The paper itself is one in the JBMS thematic series on ontologies; it does for ontologies what the NAR annual database issue does – describes, in this case, ontologies, their state of play and what updates have happened. This is what the SWO paper does. It has the motivation – we need to know how our data were produced and analysed and software plays a crucial role in this analysis. The paper describes what features were bought by our stakeholders, how we axiomatised descriptions of these software features and outlines some of the more tricky modelling issues. My two favourite tricky bits were:


  1. Versions of software. The vast variety of versioning schemes is horrid to represent; we did it with individuals of the class “version name”representing a version for a given bit of software. These versions are linked to preceding and succeeding versions to support the obvious queries. It’s not beautiful, but works well enough.
  2. Licences for software. Again, this has to support the variety of the multitude of licences,but the interesting thing here is to be able to infer that, for instance, a bit of software is open source – the paper describes the axiom pattern to do this trick.

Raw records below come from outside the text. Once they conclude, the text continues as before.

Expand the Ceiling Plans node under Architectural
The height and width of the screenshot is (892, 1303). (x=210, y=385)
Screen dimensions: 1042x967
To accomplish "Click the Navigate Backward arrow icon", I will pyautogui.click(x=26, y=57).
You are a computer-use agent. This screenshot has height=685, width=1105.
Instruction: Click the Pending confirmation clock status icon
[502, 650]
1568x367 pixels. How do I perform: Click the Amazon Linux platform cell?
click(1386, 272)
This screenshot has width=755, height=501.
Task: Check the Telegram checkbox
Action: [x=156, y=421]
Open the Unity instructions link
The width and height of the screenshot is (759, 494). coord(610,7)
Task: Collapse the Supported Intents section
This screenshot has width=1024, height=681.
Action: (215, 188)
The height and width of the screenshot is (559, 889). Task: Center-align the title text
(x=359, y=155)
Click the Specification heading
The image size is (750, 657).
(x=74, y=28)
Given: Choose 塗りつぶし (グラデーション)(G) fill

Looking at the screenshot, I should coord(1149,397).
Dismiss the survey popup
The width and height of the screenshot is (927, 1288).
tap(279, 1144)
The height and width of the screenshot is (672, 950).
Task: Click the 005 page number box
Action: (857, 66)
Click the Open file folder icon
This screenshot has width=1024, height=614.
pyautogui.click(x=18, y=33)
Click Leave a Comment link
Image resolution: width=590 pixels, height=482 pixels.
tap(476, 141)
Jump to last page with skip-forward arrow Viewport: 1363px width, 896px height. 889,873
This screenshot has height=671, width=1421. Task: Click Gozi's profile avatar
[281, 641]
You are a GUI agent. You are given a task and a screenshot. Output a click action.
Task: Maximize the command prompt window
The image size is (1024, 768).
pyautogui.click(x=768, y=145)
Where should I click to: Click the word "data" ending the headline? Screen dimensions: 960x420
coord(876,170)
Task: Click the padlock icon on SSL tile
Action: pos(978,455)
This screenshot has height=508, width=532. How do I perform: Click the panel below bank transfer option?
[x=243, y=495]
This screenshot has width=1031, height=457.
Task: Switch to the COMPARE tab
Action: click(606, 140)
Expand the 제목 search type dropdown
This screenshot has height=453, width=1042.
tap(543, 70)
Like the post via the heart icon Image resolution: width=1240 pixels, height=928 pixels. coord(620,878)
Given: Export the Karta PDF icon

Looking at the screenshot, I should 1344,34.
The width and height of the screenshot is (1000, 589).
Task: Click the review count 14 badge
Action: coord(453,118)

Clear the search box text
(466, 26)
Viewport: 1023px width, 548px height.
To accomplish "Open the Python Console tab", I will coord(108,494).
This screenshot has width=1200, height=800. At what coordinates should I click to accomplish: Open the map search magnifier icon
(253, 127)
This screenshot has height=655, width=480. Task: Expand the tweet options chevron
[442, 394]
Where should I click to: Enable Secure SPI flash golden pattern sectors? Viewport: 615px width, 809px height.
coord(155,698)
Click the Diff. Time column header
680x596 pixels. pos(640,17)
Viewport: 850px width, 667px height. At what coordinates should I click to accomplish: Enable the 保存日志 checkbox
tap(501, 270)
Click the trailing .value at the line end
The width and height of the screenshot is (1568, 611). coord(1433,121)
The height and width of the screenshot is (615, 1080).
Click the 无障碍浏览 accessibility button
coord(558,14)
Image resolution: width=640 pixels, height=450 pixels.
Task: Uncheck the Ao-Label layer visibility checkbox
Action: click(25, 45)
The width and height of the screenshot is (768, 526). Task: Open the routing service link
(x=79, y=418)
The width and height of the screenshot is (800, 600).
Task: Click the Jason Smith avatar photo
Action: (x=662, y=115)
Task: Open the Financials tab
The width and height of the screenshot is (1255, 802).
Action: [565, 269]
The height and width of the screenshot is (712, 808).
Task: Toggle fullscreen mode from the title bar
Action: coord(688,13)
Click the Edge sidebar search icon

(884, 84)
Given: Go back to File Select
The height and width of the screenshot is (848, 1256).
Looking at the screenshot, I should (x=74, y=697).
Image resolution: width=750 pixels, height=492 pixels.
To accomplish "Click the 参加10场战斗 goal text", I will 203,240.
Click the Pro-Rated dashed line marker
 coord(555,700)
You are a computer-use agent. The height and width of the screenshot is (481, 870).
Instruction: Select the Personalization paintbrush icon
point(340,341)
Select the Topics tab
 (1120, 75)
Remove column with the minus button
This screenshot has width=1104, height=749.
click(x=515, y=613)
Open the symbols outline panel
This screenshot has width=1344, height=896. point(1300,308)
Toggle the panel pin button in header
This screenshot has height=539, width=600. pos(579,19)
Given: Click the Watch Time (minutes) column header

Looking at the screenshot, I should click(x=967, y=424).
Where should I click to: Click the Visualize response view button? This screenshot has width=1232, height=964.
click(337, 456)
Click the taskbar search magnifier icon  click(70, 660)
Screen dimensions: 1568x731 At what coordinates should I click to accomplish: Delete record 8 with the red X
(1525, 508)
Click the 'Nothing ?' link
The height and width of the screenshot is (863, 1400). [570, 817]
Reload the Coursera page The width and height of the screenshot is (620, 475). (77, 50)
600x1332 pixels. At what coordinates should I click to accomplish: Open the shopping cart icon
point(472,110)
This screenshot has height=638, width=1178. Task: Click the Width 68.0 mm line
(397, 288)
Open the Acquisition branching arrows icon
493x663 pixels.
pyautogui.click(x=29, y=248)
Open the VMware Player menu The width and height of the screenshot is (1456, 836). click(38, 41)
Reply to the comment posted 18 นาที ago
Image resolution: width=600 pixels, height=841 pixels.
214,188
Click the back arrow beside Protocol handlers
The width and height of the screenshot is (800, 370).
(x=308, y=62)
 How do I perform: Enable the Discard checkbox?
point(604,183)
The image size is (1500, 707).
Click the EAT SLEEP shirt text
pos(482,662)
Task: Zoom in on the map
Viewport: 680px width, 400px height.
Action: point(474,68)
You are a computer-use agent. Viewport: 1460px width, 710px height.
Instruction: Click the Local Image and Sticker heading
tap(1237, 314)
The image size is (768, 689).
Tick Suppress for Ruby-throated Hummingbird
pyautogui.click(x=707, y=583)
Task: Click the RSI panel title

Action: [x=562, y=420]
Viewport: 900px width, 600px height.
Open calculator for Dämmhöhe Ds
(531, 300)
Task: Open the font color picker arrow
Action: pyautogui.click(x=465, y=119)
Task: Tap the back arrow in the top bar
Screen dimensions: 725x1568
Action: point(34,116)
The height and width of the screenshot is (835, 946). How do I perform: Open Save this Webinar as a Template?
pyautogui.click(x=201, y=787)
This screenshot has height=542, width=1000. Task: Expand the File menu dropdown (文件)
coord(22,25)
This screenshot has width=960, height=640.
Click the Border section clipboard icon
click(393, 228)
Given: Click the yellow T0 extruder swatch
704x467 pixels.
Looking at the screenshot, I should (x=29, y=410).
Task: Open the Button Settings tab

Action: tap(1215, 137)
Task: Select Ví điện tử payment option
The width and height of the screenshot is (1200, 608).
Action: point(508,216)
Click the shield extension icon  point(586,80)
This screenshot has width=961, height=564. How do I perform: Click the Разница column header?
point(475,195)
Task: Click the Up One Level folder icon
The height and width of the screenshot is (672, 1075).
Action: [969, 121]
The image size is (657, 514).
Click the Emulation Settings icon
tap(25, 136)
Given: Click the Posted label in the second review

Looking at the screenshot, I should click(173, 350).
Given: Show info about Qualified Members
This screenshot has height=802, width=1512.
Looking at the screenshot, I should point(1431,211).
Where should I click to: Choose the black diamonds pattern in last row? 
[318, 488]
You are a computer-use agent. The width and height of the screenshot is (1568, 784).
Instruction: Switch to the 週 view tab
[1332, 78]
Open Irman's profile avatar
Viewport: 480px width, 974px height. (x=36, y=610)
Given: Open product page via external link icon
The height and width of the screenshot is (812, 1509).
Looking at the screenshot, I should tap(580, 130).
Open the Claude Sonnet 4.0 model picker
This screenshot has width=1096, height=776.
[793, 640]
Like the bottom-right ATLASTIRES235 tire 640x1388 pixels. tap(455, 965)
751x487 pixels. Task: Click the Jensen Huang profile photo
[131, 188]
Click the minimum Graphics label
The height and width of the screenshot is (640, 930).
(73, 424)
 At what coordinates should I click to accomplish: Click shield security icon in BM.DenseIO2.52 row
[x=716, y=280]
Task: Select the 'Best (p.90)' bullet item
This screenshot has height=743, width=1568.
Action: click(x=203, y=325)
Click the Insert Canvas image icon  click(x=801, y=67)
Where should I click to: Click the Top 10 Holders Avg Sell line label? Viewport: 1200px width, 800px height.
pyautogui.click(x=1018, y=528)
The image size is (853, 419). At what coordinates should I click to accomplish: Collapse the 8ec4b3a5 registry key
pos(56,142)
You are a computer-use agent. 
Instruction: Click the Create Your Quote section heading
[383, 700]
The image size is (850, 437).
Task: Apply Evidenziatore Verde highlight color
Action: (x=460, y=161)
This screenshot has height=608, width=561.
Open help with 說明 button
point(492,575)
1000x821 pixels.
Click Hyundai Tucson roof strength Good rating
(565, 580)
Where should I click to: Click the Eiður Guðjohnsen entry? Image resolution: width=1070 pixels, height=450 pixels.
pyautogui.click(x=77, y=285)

The paper also describes the SWO’s merger with EDAM, which has brought a lot of content into the SWO. The SWO is being used, and not just by the EBI (the paper has some examples) and will continue to grow. The SWO represents a complex field of human developed artefacts. In doing so the SWO team has very much taken a pragmatic approach in its representation. The SWO is already quite complex, but we have tried to avoid being too baroque.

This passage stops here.